------ Text section

(Mark & Paul Luukkonen on Flickr)
Is that still true? Yes and No.
Between my publishing the previous part of Resurrecting the Spirit of Norway many months ago and now, I've gone back and forth without ever being able to resolve what exactly a restored version of Maelstrom should be like. There was (and continues to be) a raging war between the forces of nostalgia and imagination that greatly impacts my opinion on how Maelstrom should be rebuilt; the former keeps me content with much of the original ride, weird quirks and all, and the latter challenges me to dare to dream bigger, to create a bigger show building and set forth with ideas for entirely new scenes and events, and ultimately a far different attraction than the original. As of this writing, nostalgia is winning the battle, for one big reason; at least in my mind, there was something so incredibly charming about the fast pace and unusual transitions of the original Maelstrom. Turning out of the load area straight into that dark cavern and lift hill with the vision of Odin, then the tight twists, turns and drops as the boat was sent backwards and forwards through ever-changing places and times in Norway, culminating in the calm approach to the fishing village that ended the ride, made for a short but utterly unique and fascinating attraction. Where else besides the classic Fantasyland dark rides can you get such a sense of discombobulating yet utter entrancement by the numerous fantastical environs that your vehicle travels through in such a short time? In my current opinion, expanding the show building and ride like I proposed in my previous post, thereby transforming Maelstrom from a quaint C or D-Ticket ride into an E-Ticket headlining attraction, would strip away that certain intangible quality that Maelstrom once possessed. Call it nostalgia, or charm, or quaintness, much like Snow White's Scary Adventures, another extinct Disney World attraction that was dearly beloved by me, one of Maelstrom's greatest strengths was its inherent ability to transform blacklight paintings, forced perspective scenery, and limited motion figures placed within a tightly constricted space into a truly spellbinding experience in the image of the classic old dark ride, something that proclaimed modern marvels like Flight of Passage or contemporary dark rides like Ratatouille never could.
Making Maelstrom Reappear! Reappear! Reappear!: How The Construction of Frozen Ever After Solved Some of Maelstrom's Biggest Problems
With the previous paragraph's explanation in mind, let me proceed to tell you why Maelstrom should return as the short but memorable experience it was, and why the physical changes made to the ride's infrastructure for Frozen Ever After may have been the best thing to ever happen to the Maelstrom show building.

------------

_Written task:_ Reproduce word for word the stretch of the Maelstrom piece from "Making Maelstrom Reappear!" through "Maelstrom show building.".

------ Listing

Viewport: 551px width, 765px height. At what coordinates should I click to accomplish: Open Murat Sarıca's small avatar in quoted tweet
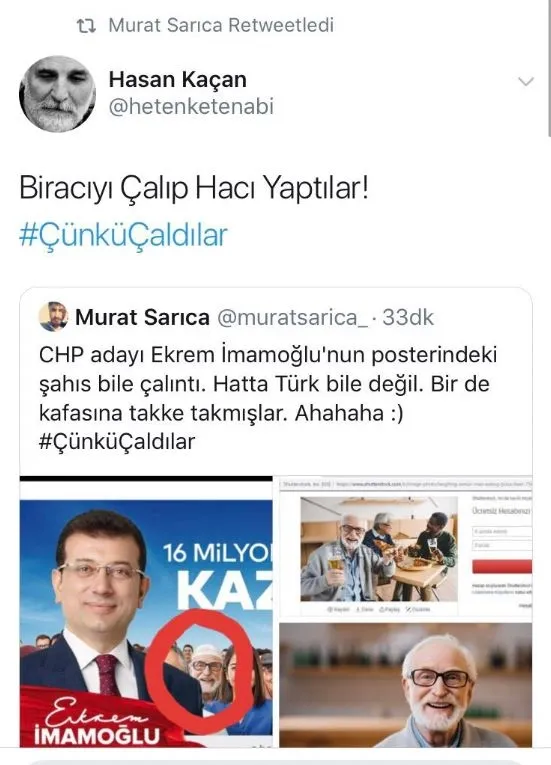53,316
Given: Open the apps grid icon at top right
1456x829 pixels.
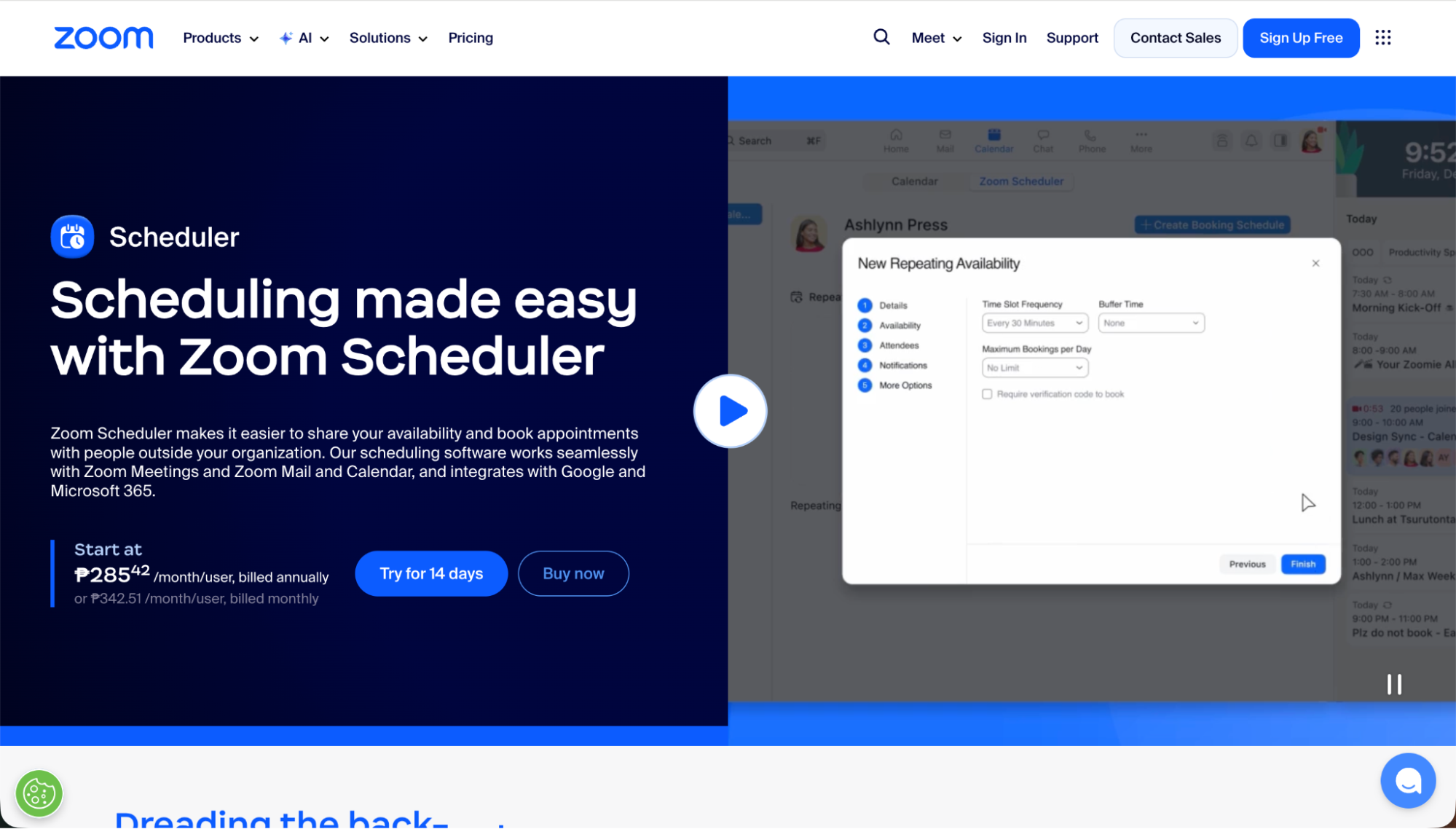Looking at the screenshot, I should pos(1382,37).
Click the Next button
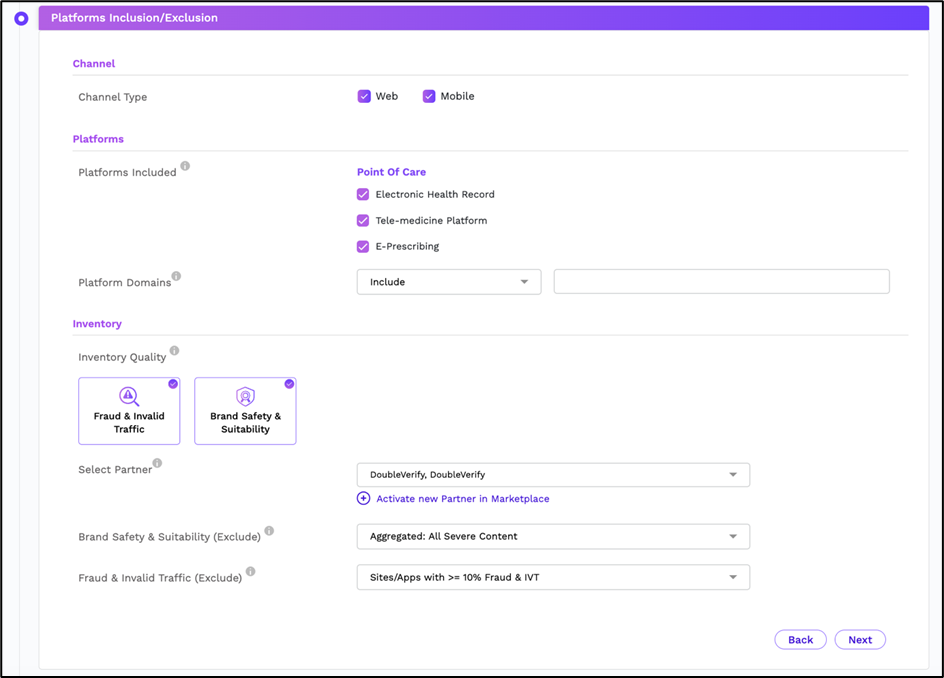Screen dimensions: 944x678 [x=860, y=639]
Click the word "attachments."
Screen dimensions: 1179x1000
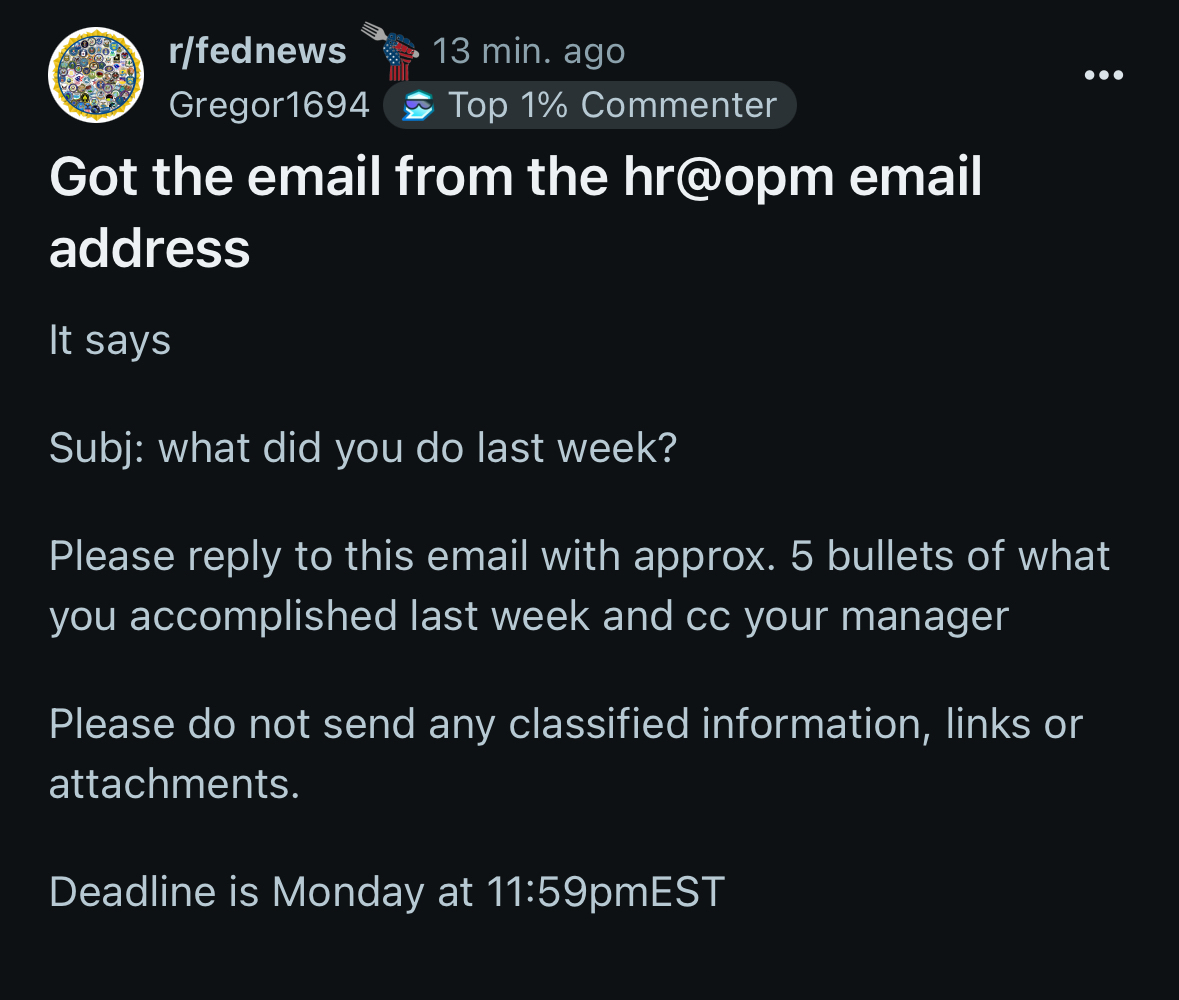pyautogui.click(x=174, y=784)
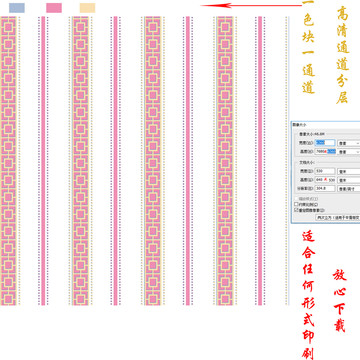Click the document width field showing 530
The width and height of the screenshot is (360, 360).
tap(325, 171)
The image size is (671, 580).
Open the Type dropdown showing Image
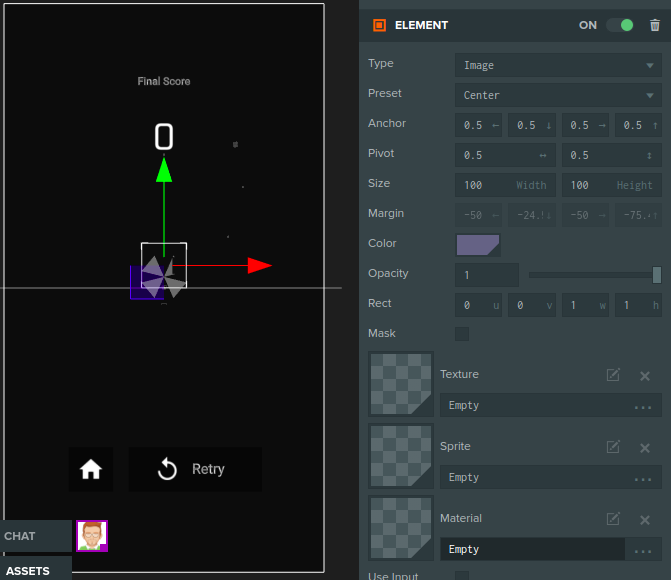point(557,65)
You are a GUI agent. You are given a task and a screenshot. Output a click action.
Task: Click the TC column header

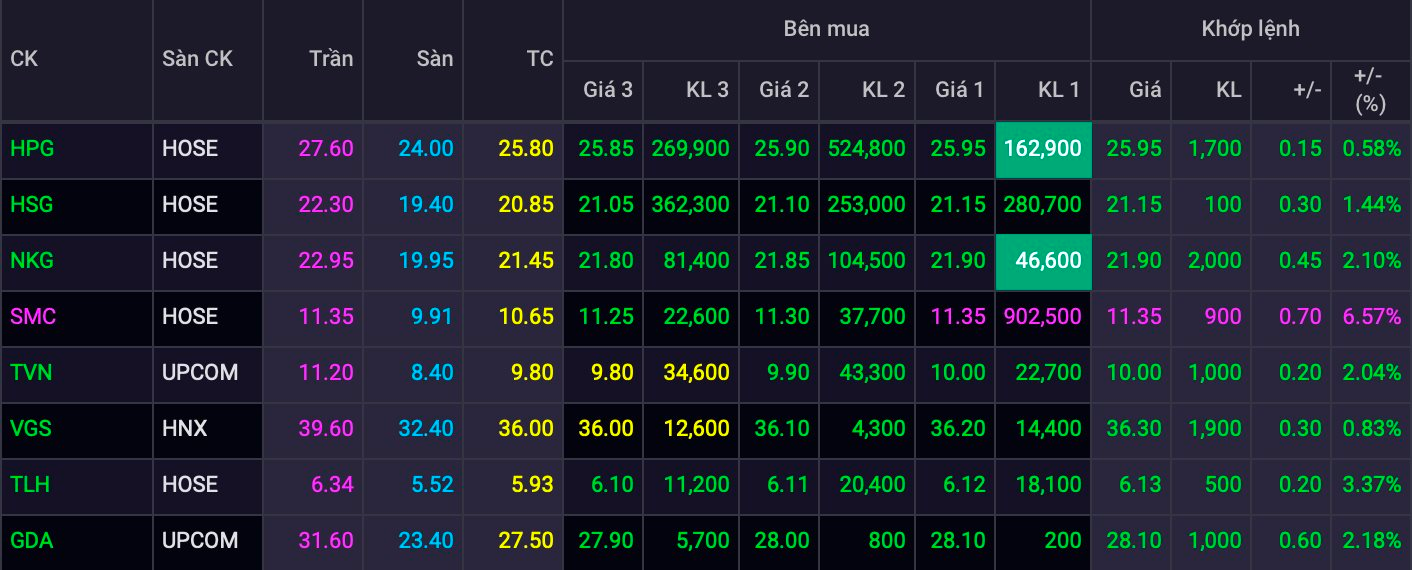[x=539, y=59]
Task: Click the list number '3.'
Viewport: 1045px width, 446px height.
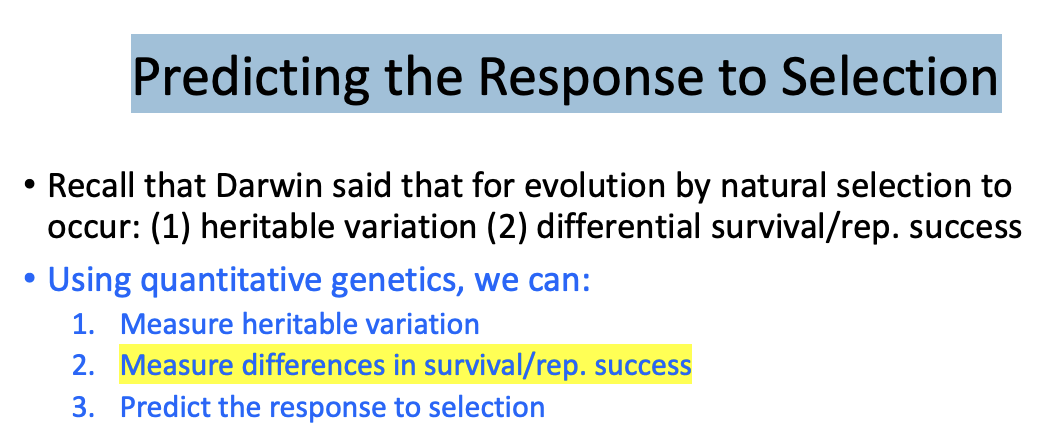Action: pos(85,407)
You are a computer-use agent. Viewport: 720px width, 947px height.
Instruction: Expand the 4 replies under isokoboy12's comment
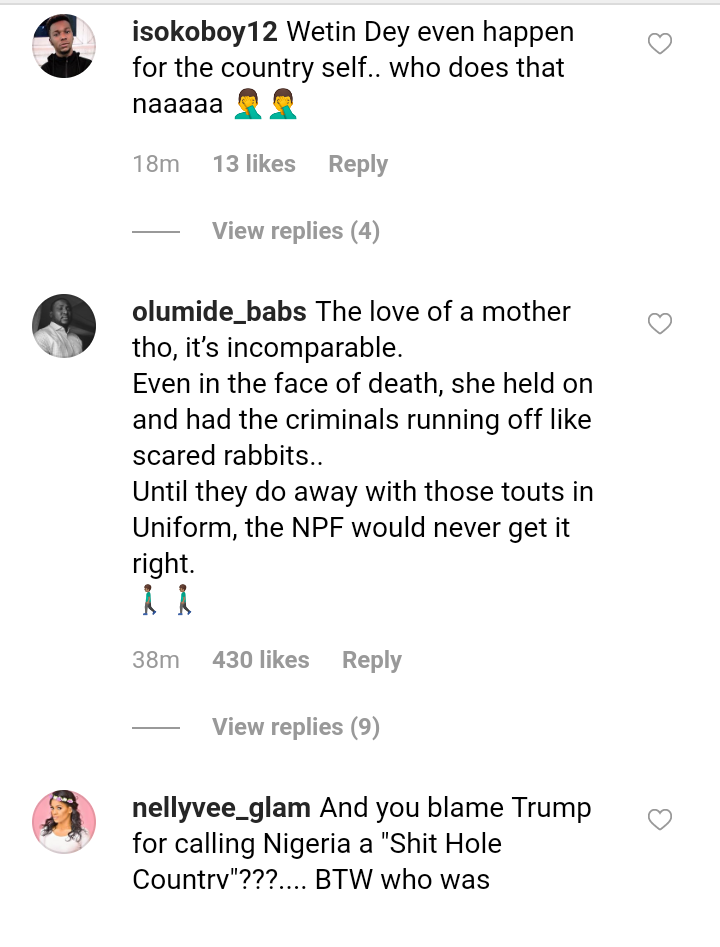click(296, 231)

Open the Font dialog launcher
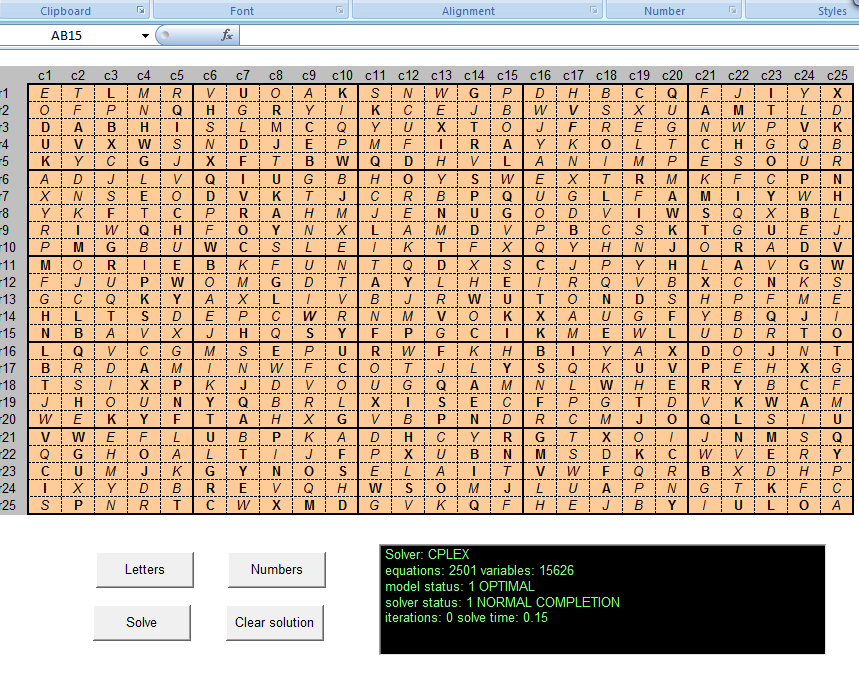(340, 11)
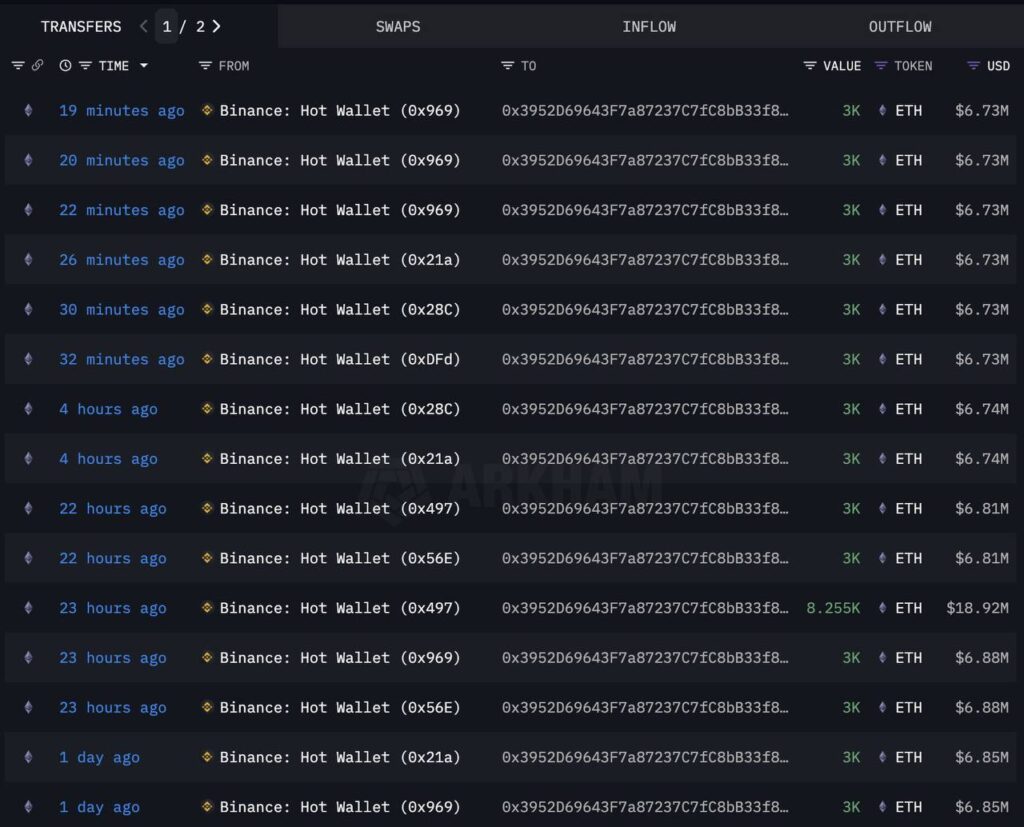Go to the next transfers page chevron

coord(217,26)
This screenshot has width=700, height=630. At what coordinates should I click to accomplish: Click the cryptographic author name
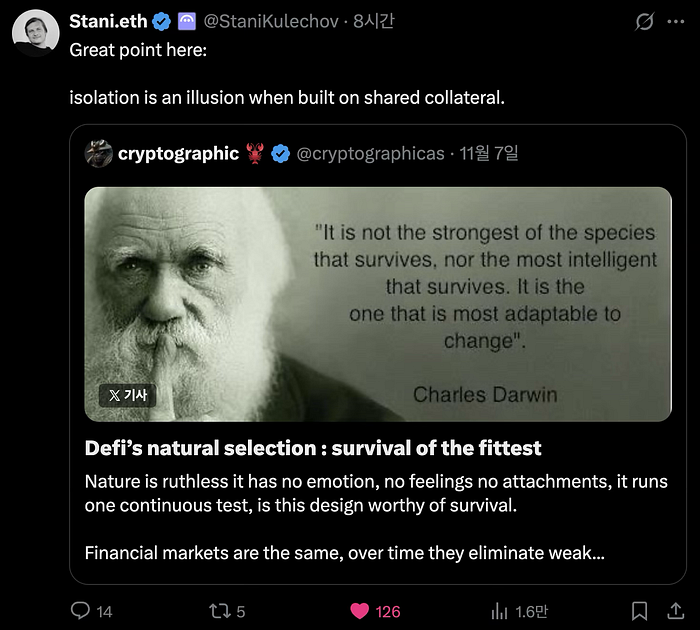pos(178,153)
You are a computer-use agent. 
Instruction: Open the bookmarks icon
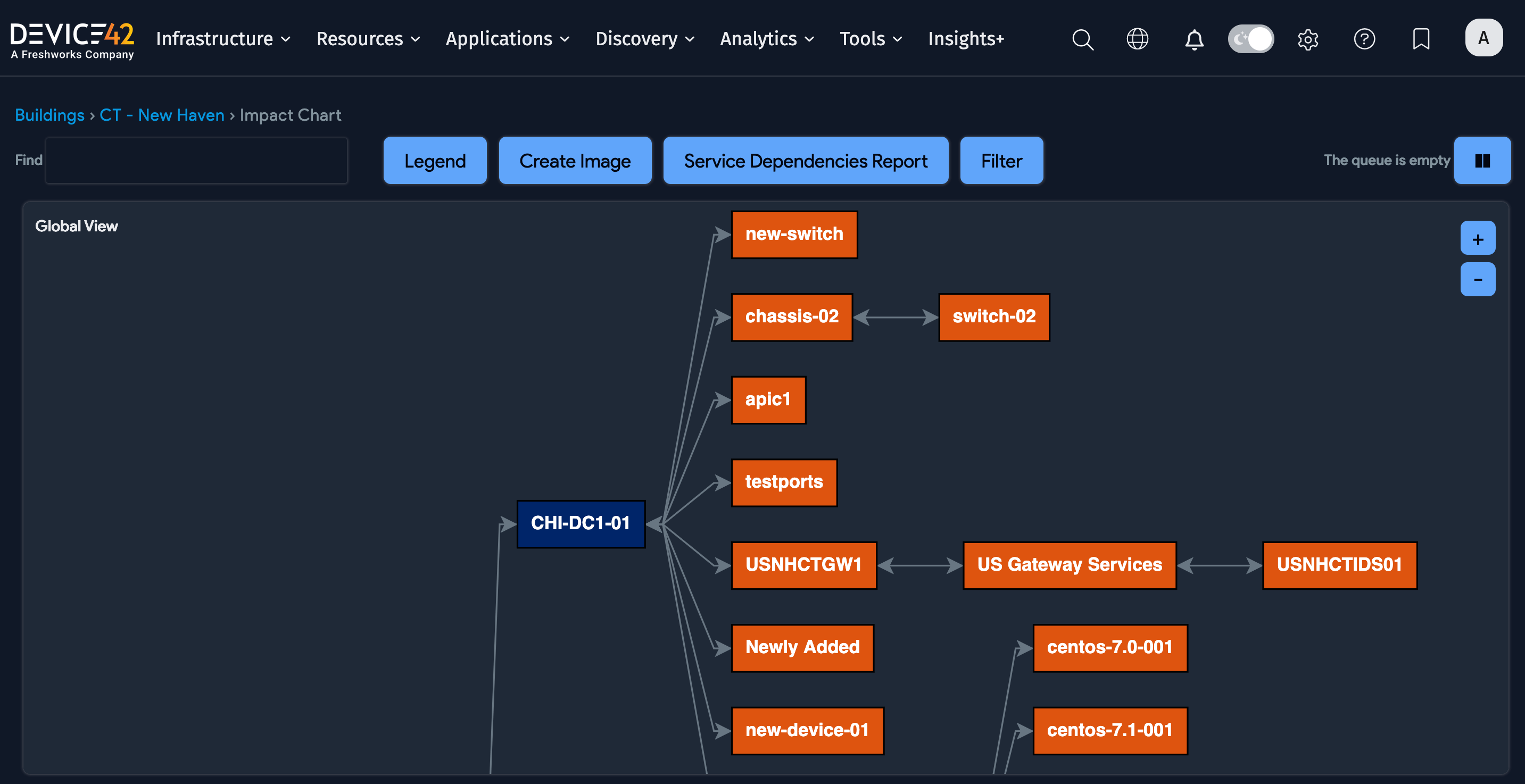(1421, 39)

------------

_Reply to the task:_
Making Maelstrom Reappear! Reappear! Reappear!: How The Construction of Frozen Ever After Solved Some of Maelstrom's Biggest Problems
With the previous paragraph's explanation in mind, let me proceed to tell you why Maelstrom should return as the short but memorable experience it was, and why the physical changes made to the ride's infrastructure for Frozen Ever After may have been the best thing to ever happen to the Maelstrom show building.